* _TO DO_: Reproduce word for word the part of the New Year's Eve blog post below, starting with "Just in case you find" and going on through "of the BBC.".

* _PASSAGE_:
- - - - - - -

Saturday 31 December 2011

Just in case you get bored...

Just in case you find yourselves at a loose end waiting for the chimes of midnight to strike tonight, have a look at this  - 100 things we didn't know this time last year, courtesy of the BBC.


Meanwhile, rather than conduct a tedious review of the year, I am going to opt for brevity and simply share with you what, for me, was the quote of 2011.  Did it come from a statesman with gravitas?  No, Nick Clegg was too busy to answer my request for a quote. Did it come from an international sportsman? No.  Did it come from a leading patron of the Arts?  Well sort of.  It actually came from acclaimed piss artist the Shah and it was as follows:-


"To you, I'm just a human piñata, aren't I?"

This made me laugh so much that the wine I was drinking at the time came out of my nose. (Just thought I would share that with you).
Not the Shah
You will notice that I have included a link to help out those of you who are not familiar with the ancient Anglo Saxon term "Piss artist".  This was an insult that was popular in my youth but which has largely fallen out of use these days.  I couldn't think of a more appropriate term to describe my beloved as it happens.  Indeed, it has fallen so far out of use that most of the definitions I found for it were absolute nonsense - like this from Urban Dictionary:- " Someone who has no control over his penis" The mind boggles!

Here's wishing all those kind people who took the time to read my blog over the past year a very happy and healthy 2012!

- - - - - - -

* _DATASET SECTION_:

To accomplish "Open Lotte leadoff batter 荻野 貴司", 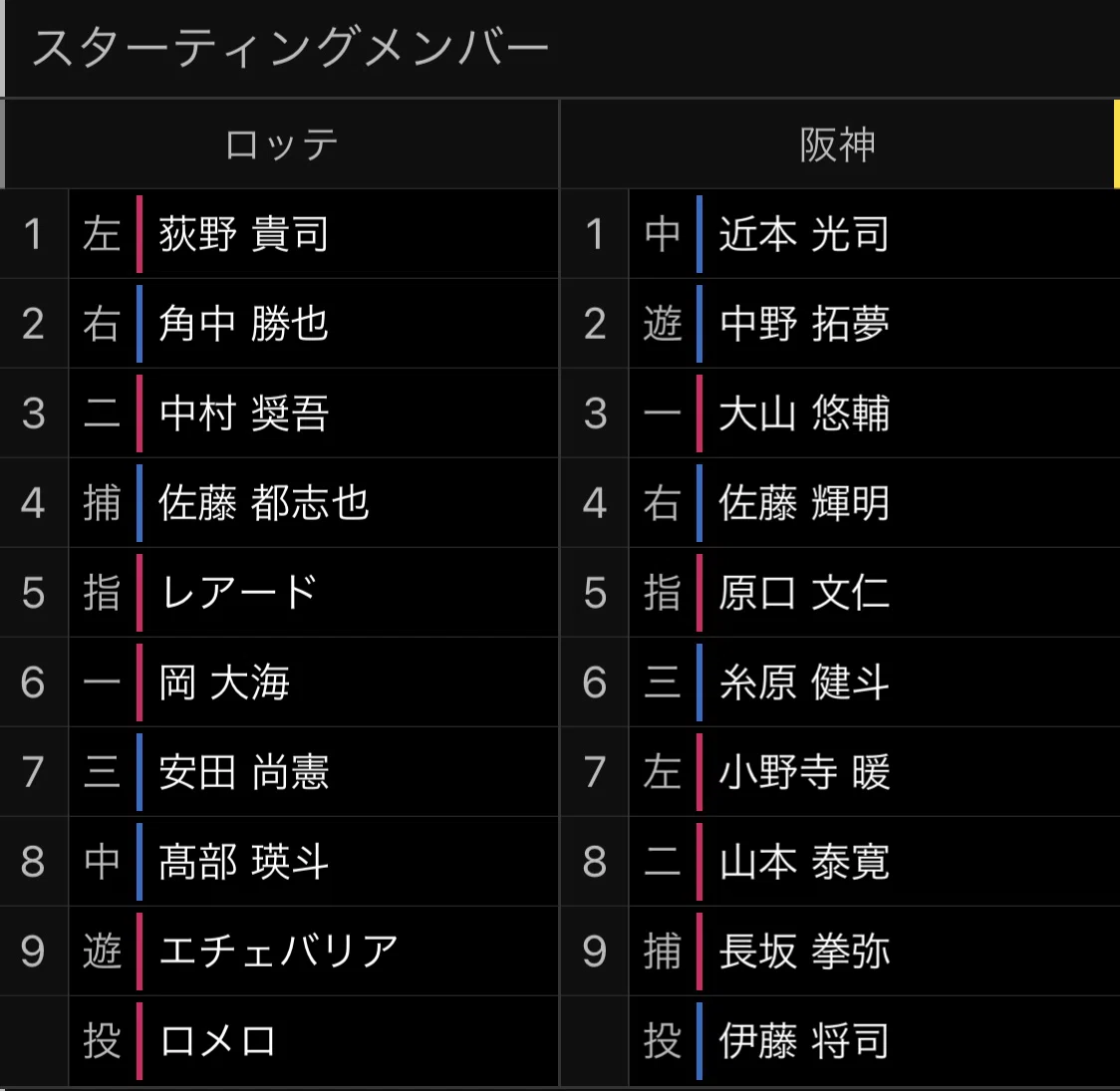I will 243,233.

- - - - - - -

* _CORRECT RESPONSE_:
Just in case you find yourselves at a loose end waiting for the chimes of midnight to strike tonight, have a look at this  - 100 things we didn't know this time last year, courtesy of the BBC.